Task prompt
Only some lines are wanted. Transcribe, exactly, the lines below from the line with "[link] (657, 480)" up to and including the line with "WoWCenter.pl (286, 162)".

Stored items
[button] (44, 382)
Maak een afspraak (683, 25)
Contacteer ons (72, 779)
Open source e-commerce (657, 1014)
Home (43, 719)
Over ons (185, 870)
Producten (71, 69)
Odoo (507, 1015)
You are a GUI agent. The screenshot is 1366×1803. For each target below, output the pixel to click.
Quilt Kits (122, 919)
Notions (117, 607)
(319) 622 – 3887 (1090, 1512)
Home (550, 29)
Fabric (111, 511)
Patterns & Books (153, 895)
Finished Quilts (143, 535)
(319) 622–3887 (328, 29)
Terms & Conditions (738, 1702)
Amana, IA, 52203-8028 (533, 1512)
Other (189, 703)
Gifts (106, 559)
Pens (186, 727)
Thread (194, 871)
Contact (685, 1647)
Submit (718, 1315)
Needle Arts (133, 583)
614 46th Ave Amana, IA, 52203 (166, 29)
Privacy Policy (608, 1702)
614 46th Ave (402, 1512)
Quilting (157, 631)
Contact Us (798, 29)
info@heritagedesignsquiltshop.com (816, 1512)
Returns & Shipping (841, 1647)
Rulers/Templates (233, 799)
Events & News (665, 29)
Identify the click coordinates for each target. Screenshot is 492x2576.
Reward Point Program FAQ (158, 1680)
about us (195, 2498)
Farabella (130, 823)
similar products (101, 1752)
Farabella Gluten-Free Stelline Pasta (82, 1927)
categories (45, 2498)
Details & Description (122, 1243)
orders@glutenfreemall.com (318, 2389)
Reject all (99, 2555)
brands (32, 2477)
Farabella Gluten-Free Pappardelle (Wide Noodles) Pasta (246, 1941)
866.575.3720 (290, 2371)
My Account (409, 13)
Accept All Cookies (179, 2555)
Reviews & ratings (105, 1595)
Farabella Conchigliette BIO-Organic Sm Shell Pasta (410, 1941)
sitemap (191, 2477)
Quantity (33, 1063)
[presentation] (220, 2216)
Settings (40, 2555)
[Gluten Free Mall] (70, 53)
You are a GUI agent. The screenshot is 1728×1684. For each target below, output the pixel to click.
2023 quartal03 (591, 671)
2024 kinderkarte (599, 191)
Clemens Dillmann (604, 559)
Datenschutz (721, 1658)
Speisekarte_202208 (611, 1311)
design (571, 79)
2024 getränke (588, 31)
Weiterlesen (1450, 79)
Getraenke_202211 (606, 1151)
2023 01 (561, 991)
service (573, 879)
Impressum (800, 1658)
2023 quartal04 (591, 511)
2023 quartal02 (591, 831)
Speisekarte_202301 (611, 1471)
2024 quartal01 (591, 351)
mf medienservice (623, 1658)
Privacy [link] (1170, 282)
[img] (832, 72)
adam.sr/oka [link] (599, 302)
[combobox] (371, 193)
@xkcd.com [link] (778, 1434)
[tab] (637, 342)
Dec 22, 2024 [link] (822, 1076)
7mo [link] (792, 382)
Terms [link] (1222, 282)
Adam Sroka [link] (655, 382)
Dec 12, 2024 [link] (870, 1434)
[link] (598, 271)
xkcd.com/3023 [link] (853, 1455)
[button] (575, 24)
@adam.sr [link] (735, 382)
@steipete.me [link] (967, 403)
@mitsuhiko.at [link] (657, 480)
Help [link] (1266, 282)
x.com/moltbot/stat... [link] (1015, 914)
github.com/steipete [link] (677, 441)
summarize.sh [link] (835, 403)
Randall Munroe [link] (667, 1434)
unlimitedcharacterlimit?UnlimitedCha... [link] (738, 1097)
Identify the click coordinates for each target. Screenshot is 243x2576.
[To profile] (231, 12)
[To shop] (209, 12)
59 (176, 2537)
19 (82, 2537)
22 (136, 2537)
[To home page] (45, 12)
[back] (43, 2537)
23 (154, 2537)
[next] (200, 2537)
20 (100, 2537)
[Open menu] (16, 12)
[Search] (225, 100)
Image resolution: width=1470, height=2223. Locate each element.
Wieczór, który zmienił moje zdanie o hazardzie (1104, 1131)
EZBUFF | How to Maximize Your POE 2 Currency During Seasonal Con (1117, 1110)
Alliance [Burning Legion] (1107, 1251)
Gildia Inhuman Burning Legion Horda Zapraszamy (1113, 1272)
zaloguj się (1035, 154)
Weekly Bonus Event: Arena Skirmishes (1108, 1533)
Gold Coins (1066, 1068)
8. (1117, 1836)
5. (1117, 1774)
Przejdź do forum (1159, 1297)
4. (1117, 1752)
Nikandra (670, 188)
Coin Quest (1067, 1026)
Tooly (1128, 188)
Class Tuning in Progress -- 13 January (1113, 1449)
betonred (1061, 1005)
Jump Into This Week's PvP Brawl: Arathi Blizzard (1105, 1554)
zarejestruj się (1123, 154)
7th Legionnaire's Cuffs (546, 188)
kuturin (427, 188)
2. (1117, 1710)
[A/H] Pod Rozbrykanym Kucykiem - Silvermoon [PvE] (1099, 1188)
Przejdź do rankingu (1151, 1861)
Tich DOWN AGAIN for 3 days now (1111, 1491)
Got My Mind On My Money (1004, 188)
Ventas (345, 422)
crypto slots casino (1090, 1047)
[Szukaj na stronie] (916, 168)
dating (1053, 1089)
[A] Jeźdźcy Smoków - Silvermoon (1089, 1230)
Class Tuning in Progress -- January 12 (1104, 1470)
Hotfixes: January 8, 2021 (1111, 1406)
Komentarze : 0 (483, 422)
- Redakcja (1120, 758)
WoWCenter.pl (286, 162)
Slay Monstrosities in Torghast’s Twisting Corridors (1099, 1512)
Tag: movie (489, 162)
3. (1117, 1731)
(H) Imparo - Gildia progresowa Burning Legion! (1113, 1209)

Response area
@mitsuhiko.at [link] (657, 480)
Help [link] (1266, 282)
x.com/moltbot/stat... [link] (1015, 914)
github.com/steipete [link] (677, 441)
summarize.sh [link] (835, 403)
Randall Munroe [link] (667, 1434)
unlimitedcharacterlimit?UnlimitedCha... [link] (738, 1097)
Identify the click coordinates for each target. Screenshot is 243x2576.
[To profile] (231, 12)
[To shop] (209, 12)
59 (176, 2537)
19 (82, 2537)
22 (136, 2537)
[To home page] (45, 12)
[back] (43, 2537)
23 (154, 2537)
[next] (200, 2537)
20 (100, 2537)
[Open menu] (16, 12)
[Search] (225, 100)
Image resolution: width=1470, height=2223. Locate each element.
Wieczór, który zmienił moje zdanie o hazardzie (1104, 1131)
EZBUFF | How to Maximize Your POE 2 Currency During Seasonal Con (1117, 1110)
Alliance [Burning Legion] (1107, 1251)
Gildia Inhuman Burning Legion Horda Zapraszamy (1113, 1272)
zaloguj się (1035, 154)
Weekly Bonus Event: Arena Skirmishes (1108, 1533)
Gold Coins (1066, 1068)
8. (1117, 1836)
5. (1117, 1774)
Przejdź do forum (1159, 1297)
4. (1117, 1752)
Nikandra (670, 188)
Coin Quest (1067, 1026)
Tooly (1128, 188)
Class Tuning in Progress -- 13 January (1113, 1449)
betonred (1061, 1005)
Jump Into This Week's PvP Brawl: Arathi Blizzard (1105, 1554)
zarejestruj się (1123, 154)
7th Legionnaire's Cuffs (546, 188)
kuturin (427, 188)
2. (1117, 1710)
[A/H] Pod Rozbrykanym Kucykiem - Silvermoon [PvE] (1099, 1188)
Przejdź do rankingu (1151, 1861)
Tich DOWN AGAIN for 3 days now (1111, 1491)
Got My Mind On My Money (1004, 188)
Ventas (345, 422)
crypto slots casino (1090, 1047)
[Szukaj na stronie] (916, 168)
dating (1053, 1089)
[A] Jeźdźcy Smoków - Silvermoon (1089, 1230)
Class Tuning in Progress -- January 12 (1104, 1470)
Hotfixes: January 8, 2021 (1111, 1406)
Komentarze : 0 (483, 422)
- Redakcja (1120, 758)
WoWCenter.pl (286, 162)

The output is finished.